**Work task**
In the records that follow, find each line with "computer" and pull it out.
:: Data records ::
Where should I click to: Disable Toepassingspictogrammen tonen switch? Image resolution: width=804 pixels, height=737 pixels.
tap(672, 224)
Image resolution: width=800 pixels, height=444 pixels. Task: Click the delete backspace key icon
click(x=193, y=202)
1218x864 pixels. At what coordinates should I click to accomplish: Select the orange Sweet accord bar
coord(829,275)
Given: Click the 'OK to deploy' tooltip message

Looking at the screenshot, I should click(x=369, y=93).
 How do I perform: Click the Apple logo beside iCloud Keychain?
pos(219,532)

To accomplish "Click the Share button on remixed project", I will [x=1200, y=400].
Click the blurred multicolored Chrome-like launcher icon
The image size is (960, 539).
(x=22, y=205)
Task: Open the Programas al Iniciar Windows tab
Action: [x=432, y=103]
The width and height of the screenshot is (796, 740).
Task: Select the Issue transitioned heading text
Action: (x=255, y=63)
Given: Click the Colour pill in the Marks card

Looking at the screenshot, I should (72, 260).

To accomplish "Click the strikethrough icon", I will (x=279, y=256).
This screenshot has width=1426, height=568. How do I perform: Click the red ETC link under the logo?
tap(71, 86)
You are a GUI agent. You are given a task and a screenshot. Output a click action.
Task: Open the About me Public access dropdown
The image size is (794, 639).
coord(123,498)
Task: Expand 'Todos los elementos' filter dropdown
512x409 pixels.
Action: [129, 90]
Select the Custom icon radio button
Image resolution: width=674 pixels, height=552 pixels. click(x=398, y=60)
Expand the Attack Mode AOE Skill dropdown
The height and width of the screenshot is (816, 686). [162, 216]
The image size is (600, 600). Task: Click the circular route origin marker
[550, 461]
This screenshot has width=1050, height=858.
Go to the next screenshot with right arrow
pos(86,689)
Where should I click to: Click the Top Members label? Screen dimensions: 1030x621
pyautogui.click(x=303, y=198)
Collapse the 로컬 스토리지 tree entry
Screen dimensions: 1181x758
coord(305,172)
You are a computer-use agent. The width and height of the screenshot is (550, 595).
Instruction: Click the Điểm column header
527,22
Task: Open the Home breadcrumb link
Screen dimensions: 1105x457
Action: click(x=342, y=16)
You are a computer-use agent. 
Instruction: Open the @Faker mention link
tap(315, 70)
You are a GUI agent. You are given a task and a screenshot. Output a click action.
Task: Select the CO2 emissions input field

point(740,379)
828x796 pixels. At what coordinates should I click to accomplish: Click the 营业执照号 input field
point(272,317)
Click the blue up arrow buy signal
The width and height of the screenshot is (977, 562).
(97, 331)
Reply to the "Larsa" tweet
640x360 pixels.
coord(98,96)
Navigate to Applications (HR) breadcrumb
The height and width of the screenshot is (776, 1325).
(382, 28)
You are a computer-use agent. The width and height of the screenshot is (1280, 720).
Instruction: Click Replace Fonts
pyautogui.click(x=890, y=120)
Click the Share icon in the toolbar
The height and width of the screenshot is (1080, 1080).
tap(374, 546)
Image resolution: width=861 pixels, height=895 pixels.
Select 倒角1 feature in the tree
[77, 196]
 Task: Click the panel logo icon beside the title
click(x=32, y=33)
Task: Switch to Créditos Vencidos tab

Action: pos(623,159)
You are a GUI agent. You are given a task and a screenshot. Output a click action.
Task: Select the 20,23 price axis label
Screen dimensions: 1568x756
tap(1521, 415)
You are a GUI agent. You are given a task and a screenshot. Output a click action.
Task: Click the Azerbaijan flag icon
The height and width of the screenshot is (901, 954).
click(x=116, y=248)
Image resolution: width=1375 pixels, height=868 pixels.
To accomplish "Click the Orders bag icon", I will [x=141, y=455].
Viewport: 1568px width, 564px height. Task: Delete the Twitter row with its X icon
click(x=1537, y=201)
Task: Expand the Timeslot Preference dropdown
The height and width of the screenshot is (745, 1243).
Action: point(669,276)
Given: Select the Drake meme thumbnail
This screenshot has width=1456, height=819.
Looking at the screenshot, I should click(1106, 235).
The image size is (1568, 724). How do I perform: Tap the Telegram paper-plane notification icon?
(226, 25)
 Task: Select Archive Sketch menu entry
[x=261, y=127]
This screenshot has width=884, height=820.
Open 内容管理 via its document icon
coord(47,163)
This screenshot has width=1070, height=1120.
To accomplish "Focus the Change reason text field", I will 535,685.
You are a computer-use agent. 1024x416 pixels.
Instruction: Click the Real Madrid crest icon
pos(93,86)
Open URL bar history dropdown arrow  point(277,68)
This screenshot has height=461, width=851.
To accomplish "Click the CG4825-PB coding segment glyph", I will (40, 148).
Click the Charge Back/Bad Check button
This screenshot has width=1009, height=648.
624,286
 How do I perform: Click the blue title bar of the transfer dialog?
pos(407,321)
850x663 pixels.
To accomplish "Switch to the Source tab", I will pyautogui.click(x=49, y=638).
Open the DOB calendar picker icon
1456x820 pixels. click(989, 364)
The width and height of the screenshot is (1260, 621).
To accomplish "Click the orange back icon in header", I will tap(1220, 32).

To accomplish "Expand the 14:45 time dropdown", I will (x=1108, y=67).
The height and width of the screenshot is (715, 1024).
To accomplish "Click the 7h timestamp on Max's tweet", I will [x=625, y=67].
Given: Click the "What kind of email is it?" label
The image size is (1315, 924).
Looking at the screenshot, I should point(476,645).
:::
**Answer section**
You are a computer-use agent. The width and height of the screenshot is (550, 595).
You are a computer-use agent. 
You are a computer-use agent. The width and height of the screenshot is (1280, 720).
You are a computer-use agent. 1024x416 pixels.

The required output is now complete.